Assigned task: Exact reproduction required: the lines below from the line with "Given: Open the 'ANNNND IT'S GONE' meme image" to the line with "This screenshot has height=1176, width=2066.", both ends included, and no others.

Data listing:
--*--

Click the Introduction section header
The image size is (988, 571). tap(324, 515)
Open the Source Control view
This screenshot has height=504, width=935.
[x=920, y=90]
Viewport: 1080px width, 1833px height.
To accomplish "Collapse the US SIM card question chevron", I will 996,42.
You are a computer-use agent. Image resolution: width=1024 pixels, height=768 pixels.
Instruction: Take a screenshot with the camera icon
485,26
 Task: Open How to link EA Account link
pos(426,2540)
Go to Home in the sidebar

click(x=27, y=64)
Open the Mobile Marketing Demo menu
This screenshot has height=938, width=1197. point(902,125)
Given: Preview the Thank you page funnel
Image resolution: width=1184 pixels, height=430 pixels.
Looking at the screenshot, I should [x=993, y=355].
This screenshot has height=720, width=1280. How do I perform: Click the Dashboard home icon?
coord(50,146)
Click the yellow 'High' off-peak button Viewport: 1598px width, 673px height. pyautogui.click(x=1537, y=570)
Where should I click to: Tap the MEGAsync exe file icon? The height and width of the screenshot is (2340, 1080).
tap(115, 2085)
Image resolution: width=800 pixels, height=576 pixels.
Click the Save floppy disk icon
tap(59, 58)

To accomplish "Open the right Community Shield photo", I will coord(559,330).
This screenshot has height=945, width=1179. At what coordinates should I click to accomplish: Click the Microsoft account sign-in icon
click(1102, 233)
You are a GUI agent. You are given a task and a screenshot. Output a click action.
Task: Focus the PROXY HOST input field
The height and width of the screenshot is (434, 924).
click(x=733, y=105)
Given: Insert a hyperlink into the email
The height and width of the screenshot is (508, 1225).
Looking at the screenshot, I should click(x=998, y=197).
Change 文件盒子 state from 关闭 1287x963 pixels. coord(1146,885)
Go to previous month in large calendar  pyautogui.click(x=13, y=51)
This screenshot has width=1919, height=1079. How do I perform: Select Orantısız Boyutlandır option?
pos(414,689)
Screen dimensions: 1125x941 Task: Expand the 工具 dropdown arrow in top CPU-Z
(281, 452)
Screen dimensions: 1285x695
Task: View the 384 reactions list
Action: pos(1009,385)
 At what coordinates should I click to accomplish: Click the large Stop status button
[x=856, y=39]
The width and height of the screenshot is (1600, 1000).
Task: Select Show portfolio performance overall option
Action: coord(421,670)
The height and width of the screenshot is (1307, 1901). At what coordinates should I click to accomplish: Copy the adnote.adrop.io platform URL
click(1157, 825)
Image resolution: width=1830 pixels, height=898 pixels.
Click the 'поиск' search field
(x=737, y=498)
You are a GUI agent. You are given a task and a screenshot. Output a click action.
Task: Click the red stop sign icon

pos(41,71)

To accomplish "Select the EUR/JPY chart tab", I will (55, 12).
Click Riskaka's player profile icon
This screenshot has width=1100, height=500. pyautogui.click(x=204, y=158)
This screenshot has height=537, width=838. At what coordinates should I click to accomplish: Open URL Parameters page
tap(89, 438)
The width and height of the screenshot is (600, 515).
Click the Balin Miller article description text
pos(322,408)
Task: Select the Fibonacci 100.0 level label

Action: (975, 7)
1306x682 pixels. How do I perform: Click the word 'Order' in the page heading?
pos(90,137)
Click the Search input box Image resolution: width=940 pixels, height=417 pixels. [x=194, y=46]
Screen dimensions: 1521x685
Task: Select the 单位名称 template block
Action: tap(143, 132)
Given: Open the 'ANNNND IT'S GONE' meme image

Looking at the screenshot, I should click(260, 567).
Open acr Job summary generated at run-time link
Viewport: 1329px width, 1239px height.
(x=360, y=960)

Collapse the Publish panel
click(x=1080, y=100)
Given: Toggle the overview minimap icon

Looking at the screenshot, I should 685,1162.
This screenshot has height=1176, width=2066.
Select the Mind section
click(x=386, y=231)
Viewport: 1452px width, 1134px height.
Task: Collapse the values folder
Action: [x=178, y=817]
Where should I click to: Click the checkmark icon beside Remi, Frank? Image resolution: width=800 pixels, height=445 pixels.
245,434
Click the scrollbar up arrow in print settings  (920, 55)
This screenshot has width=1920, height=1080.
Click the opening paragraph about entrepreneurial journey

--*--

Written solution:
Given: Open the 'ANNNND IT'S GONE' meme image

Looking at the screenshot, I should click(260, 567).
Open acr Job summary generated at run-time link
Viewport: 1329px width, 1239px height.
(x=360, y=960)

Collapse the Publish panel
click(x=1080, y=100)
Given: Toggle the overview minimap icon

Looking at the screenshot, I should 685,1162.
This screenshot has height=1176, width=2066.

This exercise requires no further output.